Moreover, organisations such as armed forces and intelligence agencies simply do not have the expertise to deliver aid to a level that recipients deserve. The reason is pretty simple: MSF’s doctors train to treat the kind of problems that arise in complex emergencies, such as dysentery and malaria, while military doctors train to treat problems that arise in military emergencies, such as trauma. When the US military arrived in Congo after the 1994 Rwandan genocide, it brought a water pump capable of delivering 57,000 litres a day for relatively small military units. Three private organisations brought pumps with capacities (see p 75) of 3.5 million, 750,000 and 600,000 litres per day, which were much more useful in assisting 800,000 refugees. Certainly military aid can be successful in certain circumstances, most notably in non-conflict situations where it can utilise its natural strengths, such as airlift capacity.
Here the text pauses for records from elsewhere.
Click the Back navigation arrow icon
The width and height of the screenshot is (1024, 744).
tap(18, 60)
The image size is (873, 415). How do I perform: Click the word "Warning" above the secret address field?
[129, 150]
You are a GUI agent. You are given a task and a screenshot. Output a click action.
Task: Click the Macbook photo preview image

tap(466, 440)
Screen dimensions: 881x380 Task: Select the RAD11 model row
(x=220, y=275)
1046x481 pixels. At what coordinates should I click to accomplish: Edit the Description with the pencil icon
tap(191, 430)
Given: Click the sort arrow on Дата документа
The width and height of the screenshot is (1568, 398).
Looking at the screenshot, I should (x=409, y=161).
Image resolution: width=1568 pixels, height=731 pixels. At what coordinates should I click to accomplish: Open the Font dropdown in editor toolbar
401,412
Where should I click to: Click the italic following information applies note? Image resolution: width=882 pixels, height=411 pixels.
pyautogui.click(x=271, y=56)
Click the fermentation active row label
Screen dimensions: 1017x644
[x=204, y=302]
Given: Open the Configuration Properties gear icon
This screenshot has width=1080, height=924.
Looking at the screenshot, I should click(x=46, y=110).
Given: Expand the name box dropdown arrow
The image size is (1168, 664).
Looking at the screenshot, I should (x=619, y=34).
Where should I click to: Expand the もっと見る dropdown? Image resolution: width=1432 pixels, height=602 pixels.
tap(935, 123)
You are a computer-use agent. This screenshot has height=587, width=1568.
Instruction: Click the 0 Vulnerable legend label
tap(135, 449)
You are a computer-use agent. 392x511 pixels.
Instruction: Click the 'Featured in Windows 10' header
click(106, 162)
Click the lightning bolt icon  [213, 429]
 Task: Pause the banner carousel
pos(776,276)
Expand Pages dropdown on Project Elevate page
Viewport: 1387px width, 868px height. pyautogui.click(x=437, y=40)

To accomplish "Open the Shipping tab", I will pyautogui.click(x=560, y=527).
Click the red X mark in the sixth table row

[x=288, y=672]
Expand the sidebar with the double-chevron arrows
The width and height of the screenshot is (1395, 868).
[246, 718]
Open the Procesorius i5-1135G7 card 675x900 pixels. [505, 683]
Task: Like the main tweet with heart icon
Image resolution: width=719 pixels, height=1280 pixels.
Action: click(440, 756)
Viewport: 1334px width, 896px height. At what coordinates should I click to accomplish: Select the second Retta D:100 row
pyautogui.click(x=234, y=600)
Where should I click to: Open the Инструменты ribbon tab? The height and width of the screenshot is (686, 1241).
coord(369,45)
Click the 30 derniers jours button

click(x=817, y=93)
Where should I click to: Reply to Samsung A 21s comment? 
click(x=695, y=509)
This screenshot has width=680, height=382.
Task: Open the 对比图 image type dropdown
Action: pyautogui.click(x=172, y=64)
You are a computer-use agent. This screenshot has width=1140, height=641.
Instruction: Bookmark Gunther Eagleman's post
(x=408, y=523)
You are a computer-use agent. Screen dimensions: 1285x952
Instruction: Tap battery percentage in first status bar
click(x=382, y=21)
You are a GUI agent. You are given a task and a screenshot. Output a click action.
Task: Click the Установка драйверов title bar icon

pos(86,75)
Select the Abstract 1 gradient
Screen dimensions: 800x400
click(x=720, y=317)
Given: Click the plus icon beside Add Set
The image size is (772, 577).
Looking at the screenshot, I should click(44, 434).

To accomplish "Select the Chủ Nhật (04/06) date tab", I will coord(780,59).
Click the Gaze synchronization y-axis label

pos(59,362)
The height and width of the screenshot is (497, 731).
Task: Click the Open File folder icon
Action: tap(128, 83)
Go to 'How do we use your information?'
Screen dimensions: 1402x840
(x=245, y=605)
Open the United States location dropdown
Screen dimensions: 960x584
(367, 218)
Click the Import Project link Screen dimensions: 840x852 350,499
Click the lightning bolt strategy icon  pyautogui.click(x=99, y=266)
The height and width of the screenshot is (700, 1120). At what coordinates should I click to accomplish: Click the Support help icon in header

That’s why military operations after the 2004 tsunami were successful. It is difficult, however, to imagine the appropriate environment for a successful CIA-led aid operation.
Still, the CIA operation in Abbottabad wasn’t some one-off event; it was simply the latest misuse of aid for military purposes and, like so many others, it failed to actually help the supposed recipients. Even if the vaccination campaign also failed in its real goal of getting a DNA sample from the Bin Laden compound, you can bet that the CIA is analysing the campaign to figure out how similar operations can be used to fight terrorists in the future – regardless of the impact on innocent bystanders.